L’Académie St. Lazar qui est le premier établissement d’enseignement fondé par les Mékhitaristes était à la fois une école et un institut. Dans ce lieu, les œuvres les plus célèbres d’Europe furent traduites en langue arménienne puis envoyées en territoire Ottoman, notamment à Istanbul et dans les régions où se concentraient les Arméniens. Les œuvres d’histoire, de religion et de langue arménienne préparées par les Prêtres Mékhitaristes étaient insérées paisiblement en territoire Ottoman et même distribuées dans les écoles (Akçura, 1940: 21; Kılıç, 2000: 110).
Dans ce contexte, les élèves de Mékhitar ont ouvert des écoles dans différentes régions du monde dont la Turquie, la Bulgarie, la Hongrie, la Grèce, la Crimée, les pays du Caucase, l’Egypte, la Syrie et les Etats-Unis. En résumé, des centres éducatifs ont été inaugurés dans tous les pays où vivaient les Arméniens, que ce soit en Russie, en Iran, en Inde ou au Liban. Certains de ces centres sont toujours de service aujourd’hui.
L’étude de la langue et de la littérature arménienne revêtait une grande importance dans l’instruction de l’académie Mékhitariste. De plus, le fait que Mékhitar et ses élèves avaient une connaissance fine de plusieurs langues européennes, ils purent écrire des ouvrages en langues étrangères et ainsi diffuser les idées et pensées arméniennes en Europe et en Amérique.
Autre point important, c’est le fait que les Mékhitaristes utilisaient la langue vernaculaire arménienne, celle qui était comprise et parlée de tous, et non la langue de l’élite ecclésiastique (Bardakjian, 1976, s. 8).

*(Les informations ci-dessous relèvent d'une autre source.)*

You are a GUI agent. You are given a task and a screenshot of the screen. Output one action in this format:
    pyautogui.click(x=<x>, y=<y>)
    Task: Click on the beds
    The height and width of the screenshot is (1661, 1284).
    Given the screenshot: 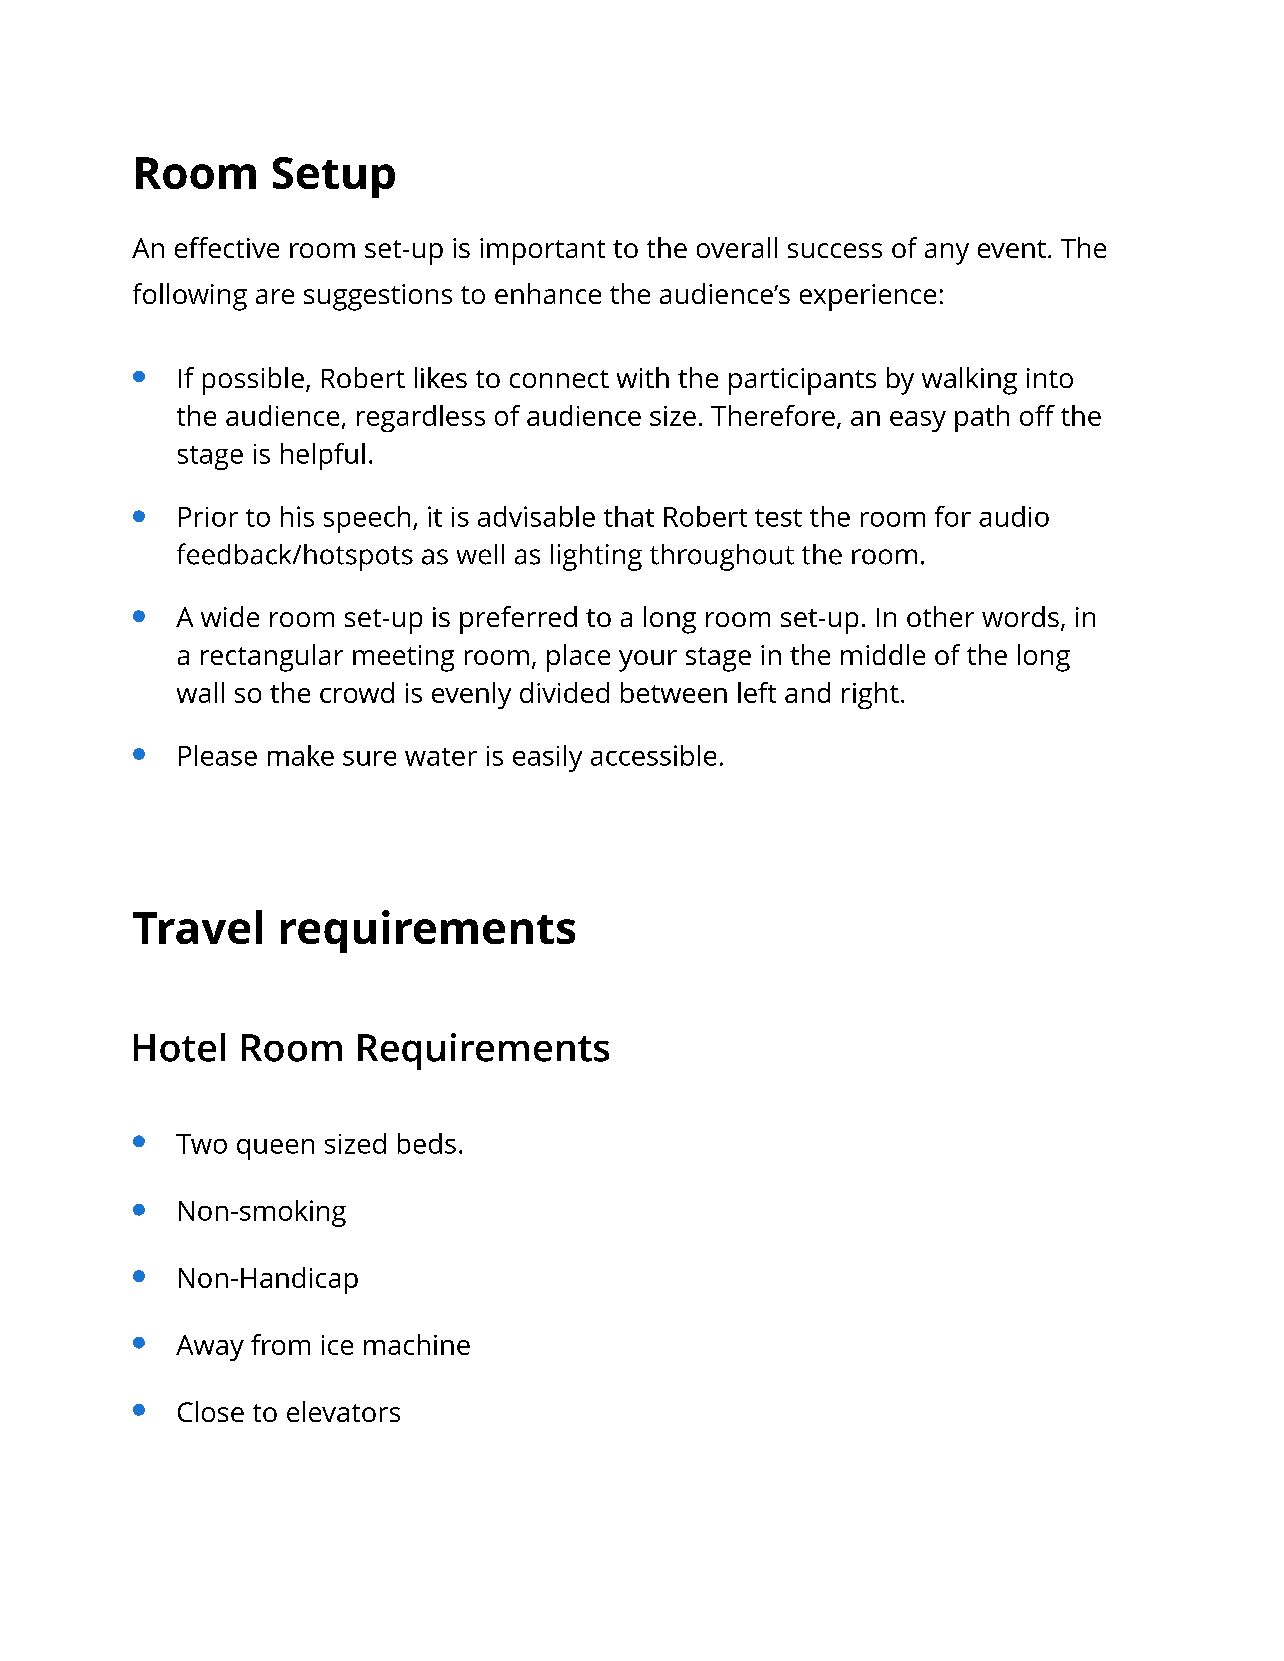 What is the action you would take?
    pyautogui.click(x=427, y=1143)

Leur objectif était en effet de réveiller le peuple et la nation arménienne à travers leurs ouvrages, essais et journaux. Il était donc impératif que ces derniers soient compris de tous. Ainsi, les guides, les prédicateurs, les professeurs, les prêtres et les écrivains pouvaient transmettre les idées facilement au peuple (Muallim Cevdet, 1924: 773). Cependant, en parallèle à cette “vernacularisation” de la langue, les Mékhitaristes prirent aussi soin de la « latiniser » (Bardakjian, 1976: 8).
Mékhitar et ces élèves publièrent ainsi d’innombrables ouvrages sur l’histoire de la société arménienne, sur sa langue et sa littérature. Mékhitar lui-même rédigea une quantité considérable de livres. De plus, en plus de publier des ouvrages littéraires en grec ancien, en latin et en langues européennes, Mékhitar en traduisit en langue arménienne ou bien les fit traduire par ses étudiants (Göyünç, 1983: 53).
Ainsi, leurs activités littéraires et historiques jouèrent un rôle important dans la construction de l’identité nationale arménienne et sa propagation. Les activités de Mékhitar et de sa communauté influencèrent fortement la population arménienne qui ne cessa de croître à l’époque ottomane, que ce soit démographiquement, économiquement ou culturellement.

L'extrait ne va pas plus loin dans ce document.